Spiel auf Bewährung
Mit einem offenbar überzeugenden Hygienekonzept, mit ganz viel Lobbyarbeit bei der Politik und mit ein bisschen mehr Demut in der Öffentlichkeit als gewohnt hat sich der Profifußball also seine Geisterspiele erkämpft. Ein erster Arbeitssieg für LigaChef Seifert und die Vereine, der aber teuer bezahlt wurde. Denn die Maxime der milliardenschweren Branche wurde in der Krise überdeutlich: Auf Fans können wir sehrwohl verzichten – auf Kohle nicht!
Natürlich nimmt der Fußball eine besondere Rolle ein, er ist einer der klebestärksten Kitte der Gesellschaft. Die Freude, dass der Ball wieder rollt, wird bei Millionen Fans in den Wohnzimmern spürbar sein. In einem nach Lockerungen lechzenden Land sind die Fragen, wer Deutscher Meister wird und ob Werder Bremen das zweite Mal in der Vereinsgeschichte absteigt, eine willkommene Abwechslung.
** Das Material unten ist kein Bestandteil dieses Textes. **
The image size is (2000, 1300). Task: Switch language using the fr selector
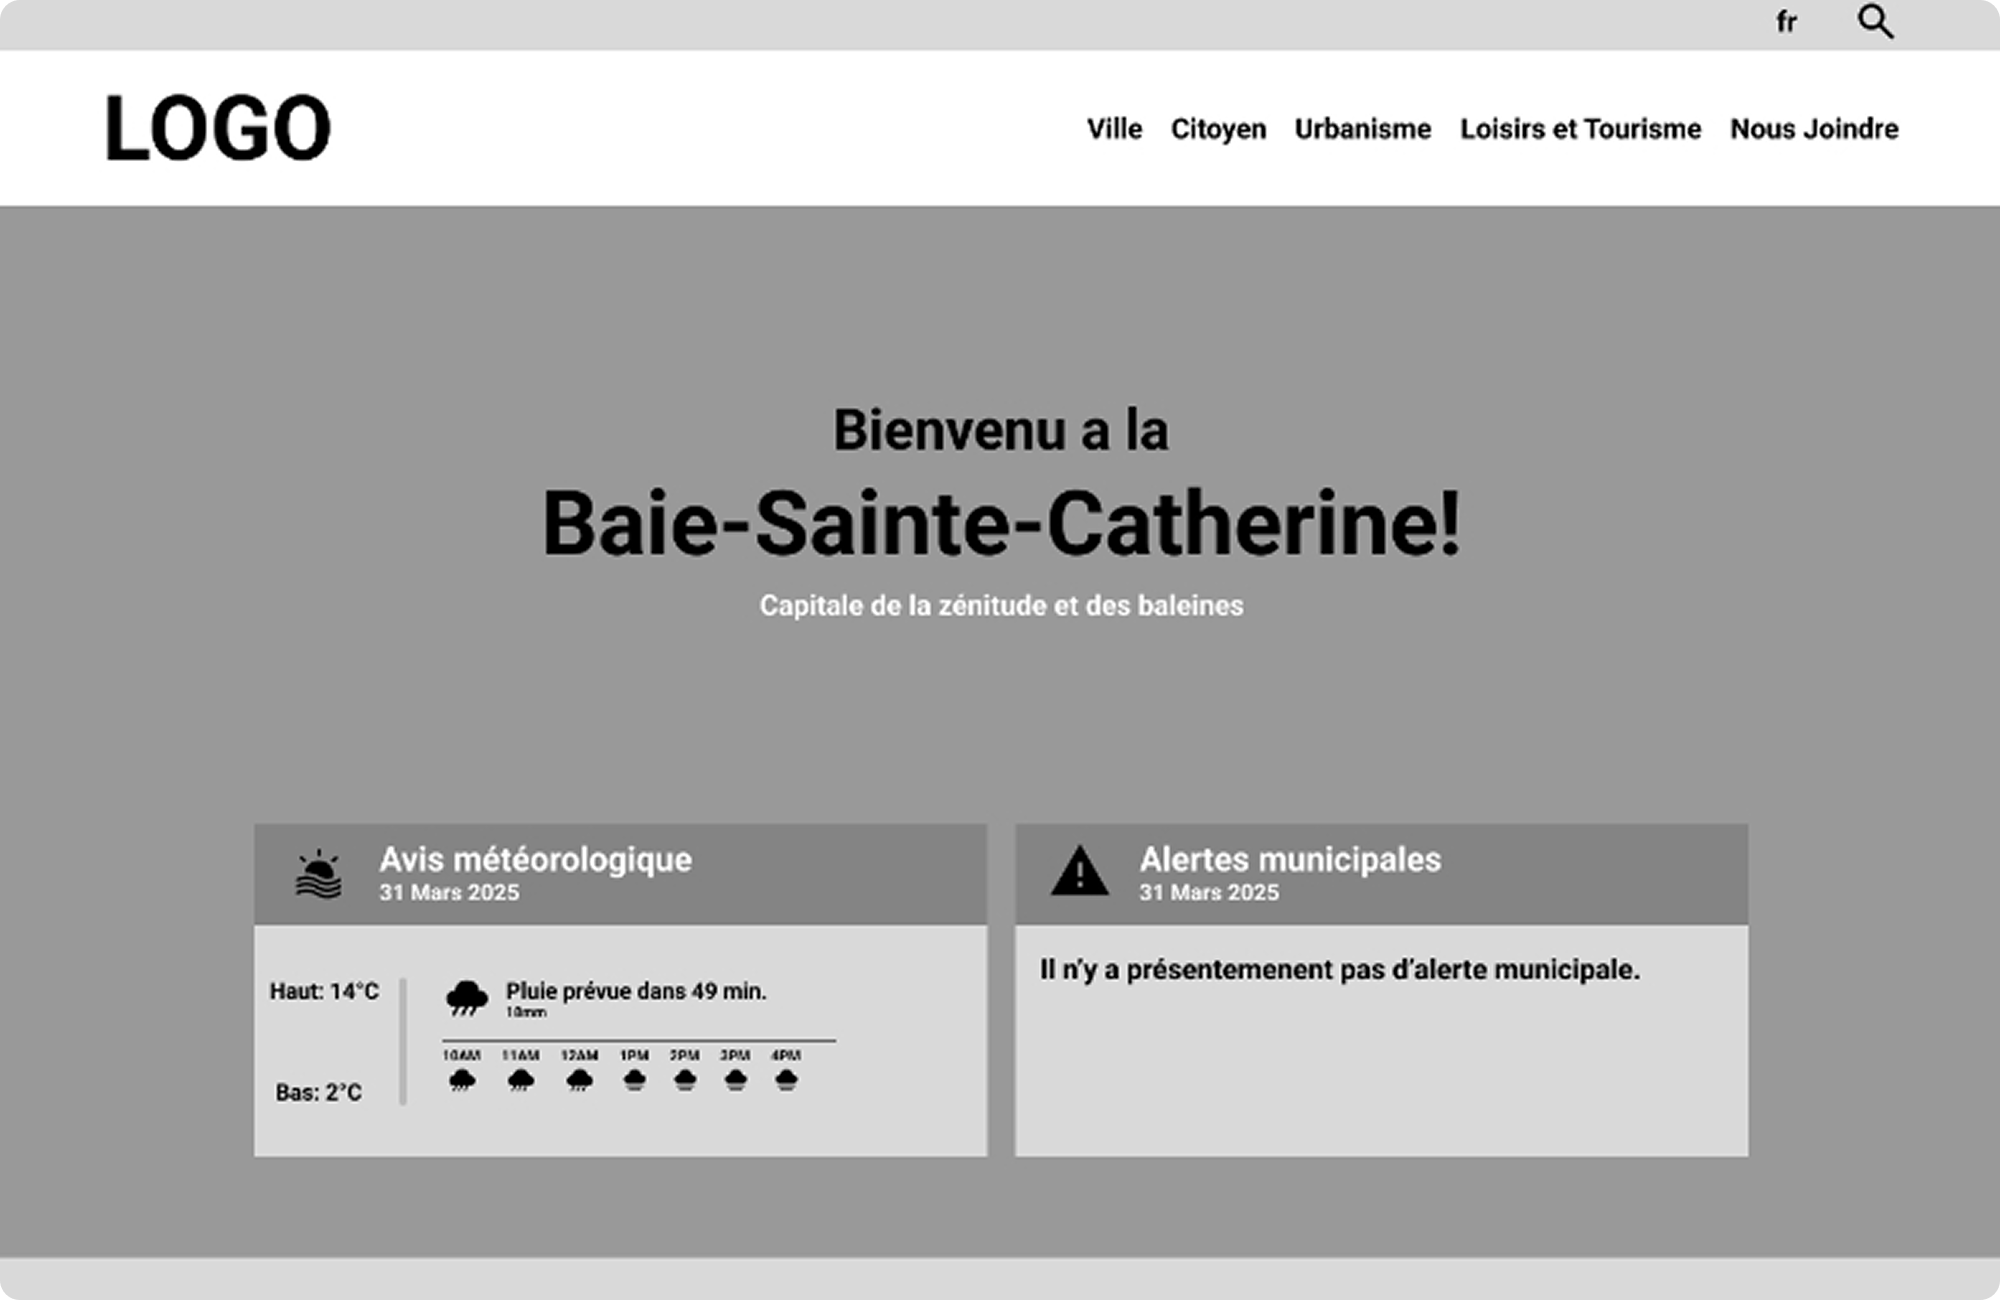click(x=1786, y=22)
Es wird gleichwohl ein permanentestes Spiel auf Bewährung. Die Akzeptanz in der Bevölkerung ist trotz der Liebe zum Fußball eher gering, die Glaubwürdigkeit aller Beteiligten auf den Tiefpunkt gesunken. Die beiden Anweisungen der DFL, mögliche Corona-Fälle nicht an die Presse weiterzugeben und dann die Kommunikation positiver Tests selbst steuern zu wollen, sind entlarvend. Noch so eine grenzenlos dumme Aktion, wie die des Hertha-Profis Kalou, die den lockeren Umgang der Berliner mit allen Vorschriften offenbarte, kann sich die Liga nicht leisten. Es bleiben weitere Fragen: Wann muss ein Team bei einem positiven Fall in Quarantäne und wann nicht? Und was passiert, wenn Fans die Plattform Bundesliga tatsächlich zu Protest-Ansammlungen vor den Stadien nutzen?